■ To do
Write out all of the lines below, exactly and completely.

Recorded data:
——————

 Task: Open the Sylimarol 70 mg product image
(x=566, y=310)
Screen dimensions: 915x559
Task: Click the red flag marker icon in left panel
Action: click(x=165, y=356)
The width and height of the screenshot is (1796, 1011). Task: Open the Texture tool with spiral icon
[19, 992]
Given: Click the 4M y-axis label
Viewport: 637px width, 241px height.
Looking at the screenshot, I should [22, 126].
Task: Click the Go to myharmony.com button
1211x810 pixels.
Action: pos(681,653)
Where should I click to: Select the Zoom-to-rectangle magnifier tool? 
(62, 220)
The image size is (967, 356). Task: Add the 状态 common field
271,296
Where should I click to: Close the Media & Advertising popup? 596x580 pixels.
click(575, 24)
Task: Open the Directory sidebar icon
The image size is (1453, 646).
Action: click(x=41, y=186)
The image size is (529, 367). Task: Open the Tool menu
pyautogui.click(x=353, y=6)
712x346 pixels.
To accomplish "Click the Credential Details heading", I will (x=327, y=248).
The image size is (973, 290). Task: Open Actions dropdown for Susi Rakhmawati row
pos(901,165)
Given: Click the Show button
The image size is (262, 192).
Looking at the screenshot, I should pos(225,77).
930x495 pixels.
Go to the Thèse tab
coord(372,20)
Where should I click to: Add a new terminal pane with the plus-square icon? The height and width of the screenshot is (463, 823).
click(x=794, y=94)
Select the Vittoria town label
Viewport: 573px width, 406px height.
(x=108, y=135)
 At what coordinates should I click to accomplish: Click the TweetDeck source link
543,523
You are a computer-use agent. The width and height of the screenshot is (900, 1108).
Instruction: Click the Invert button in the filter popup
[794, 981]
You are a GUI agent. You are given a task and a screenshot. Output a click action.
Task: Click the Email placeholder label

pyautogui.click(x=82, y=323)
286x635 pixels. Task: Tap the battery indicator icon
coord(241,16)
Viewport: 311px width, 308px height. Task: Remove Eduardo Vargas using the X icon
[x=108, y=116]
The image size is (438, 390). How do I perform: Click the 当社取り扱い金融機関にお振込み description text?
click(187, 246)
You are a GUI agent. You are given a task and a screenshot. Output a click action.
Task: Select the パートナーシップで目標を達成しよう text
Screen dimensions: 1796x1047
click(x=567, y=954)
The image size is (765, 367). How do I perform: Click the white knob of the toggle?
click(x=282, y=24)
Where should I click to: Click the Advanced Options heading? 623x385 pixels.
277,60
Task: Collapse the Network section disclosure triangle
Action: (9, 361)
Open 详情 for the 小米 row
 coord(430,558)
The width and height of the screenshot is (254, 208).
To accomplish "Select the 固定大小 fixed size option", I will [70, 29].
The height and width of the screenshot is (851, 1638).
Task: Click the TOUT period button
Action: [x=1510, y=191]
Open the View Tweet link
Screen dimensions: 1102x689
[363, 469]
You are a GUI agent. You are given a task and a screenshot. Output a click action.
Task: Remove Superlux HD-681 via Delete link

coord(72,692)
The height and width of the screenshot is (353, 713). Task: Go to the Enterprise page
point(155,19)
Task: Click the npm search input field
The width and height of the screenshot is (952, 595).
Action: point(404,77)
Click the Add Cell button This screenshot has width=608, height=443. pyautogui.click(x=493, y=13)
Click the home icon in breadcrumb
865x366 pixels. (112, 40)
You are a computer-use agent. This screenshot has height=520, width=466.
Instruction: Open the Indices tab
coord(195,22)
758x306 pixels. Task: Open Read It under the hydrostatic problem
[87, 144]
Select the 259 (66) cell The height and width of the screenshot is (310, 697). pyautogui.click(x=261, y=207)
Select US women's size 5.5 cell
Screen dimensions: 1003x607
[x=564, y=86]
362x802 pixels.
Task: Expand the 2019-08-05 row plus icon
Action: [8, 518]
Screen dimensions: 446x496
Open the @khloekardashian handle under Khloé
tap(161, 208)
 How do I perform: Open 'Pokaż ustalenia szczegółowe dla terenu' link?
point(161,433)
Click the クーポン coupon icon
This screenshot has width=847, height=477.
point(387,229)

——————

■ Task answer
 Task: Open the Sylimarol 70 mg product image
(x=566, y=310)
Screen dimensions: 915x559
Task: Click the red flag marker icon in left panel
Action: click(x=165, y=356)
The width and height of the screenshot is (1796, 1011). Task: Open the Texture tool with spiral icon
[19, 992]
Given: Click the 4M y-axis label
Viewport: 637px width, 241px height.
Looking at the screenshot, I should [22, 126].
Task: Click the Go to myharmony.com button
1211x810 pixels.
Action: pos(681,653)
Where should I click to: Select the Zoom-to-rectangle magnifier tool? 
(62, 220)
The image size is (967, 356). Task: Add the 状态 common field
271,296
Where should I click to: Close the Media & Advertising popup? 596x580 pixels.
click(575, 24)
Task: Open the Directory sidebar icon
The image size is (1453, 646).
Action: click(x=41, y=186)
The image size is (529, 367). Task: Open the Tool menu
pyautogui.click(x=353, y=6)
712x346 pixels.
To accomplish "Click the Credential Details heading", I will (x=327, y=248).
The image size is (973, 290). Task: Open Actions dropdown for Susi Rakhmawati row
pos(901,165)
Given: Click the Show button
The image size is (262, 192).
Looking at the screenshot, I should pos(225,77).
930x495 pixels.
Go to the Thèse tab
coord(372,20)
Where should I click to: Add a new terminal pane with the plus-square icon? The height and width of the screenshot is (463, 823).
click(x=794, y=94)
Select the Vittoria town label
Viewport: 573px width, 406px height.
(x=108, y=135)
 At what coordinates should I click to accomplish: Click the TweetDeck source link
543,523
You are a computer-use agent. The width and height of the screenshot is (900, 1108).
Instruction: Click the Invert button in the filter popup
[794, 981]
You are a GUI agent. You are given a task and a screenshot. Output a click action.
Task: Click the Email placeholder label

pyautogui.click(x=82, y=323)
286x635 pixels. Task: Tap the battery indicator icon
coord(241,16)
Viewport: 311px width, 308px height. Task: Remove Eduardo Vargas using the X icon
[x=108, y=116]
The image size is (438, 390). How do I perform: Click the 当社取り扱い金融機関にお振込み description text?
click(187, 246)
You are a GUI agent. You are given a task and a screenshot. Output a click action.
Task: Select the パートナーシップで目標を達成しよう text
Screen dimensions: 1796x1047
click(x=567, y=954)
The image size is (765, 367). How do I perform: Click the white knob of the toggle?
click(x=282, y=24)
Where should I click to: Click the Advanced Options heading? 623x385 pixels.
277,60
Task: Collapse the Network section disclosure triangle
Action: (9, 361)
Open 详情 for the 小米 row
 coord(430,558)
The width and height of the screenshot is (254, 208).
To accomplish "Select the 固定大小 fixed size option", I will [70, 29].
The height and width of the screenshot is (851, 1638).
Task: Click the TOUT period button
Action: [x=1510, y=191]
Open the View Tweet link
Screen dimensions: 1102x689
[363, 469]
You are a GUI agent. You are given a task and a screenshot. Output a click action.
Task: Remove Superlux HD-681 via Delete link

coord(72,692)
The height and width of the screenshot is (353, 713). Task: Go to the Enterprise page
point(155,19)
Task: Click the npm search input field
The width and height of the screenshot is (952, 595).
Action: point(404,77)
Click the Add Cell button This screenshot has width=608, height=443. pyautogui.click(x=493, y=13)
Click the home icon in breadcrumb
865x366 pixels. (112, 40)
You are a computer-use agent. This screenshot has height=520, width=466.
Instruction: Open the Indices tab
coord(195,22)
758x306 pixels. Task: Open Read It under the hydrostatic problem
[87, 144]
Select the 259 (66) cell The height and width of the screenshot is (310, 697). pyautogui.click(x=261, y=207)
Select US women's size 5.5 cell
Screen dimensions: 1003x607
[x=564, y=86]
362x802 pixels.
Task: Expand the 2019-08-05 row plus icon
Action: [8, 518]
Screen dimensions: 446x496
Open the @khloekardashian handle under Khloé
tap(161, 208)
 How do I perform: Open 'Pokaż ustalenia szczegółowe dla terenu' link?
point(161,433)
Click the クーポン coupon icon
This screenshot has width=847, height=477.
point(387,229)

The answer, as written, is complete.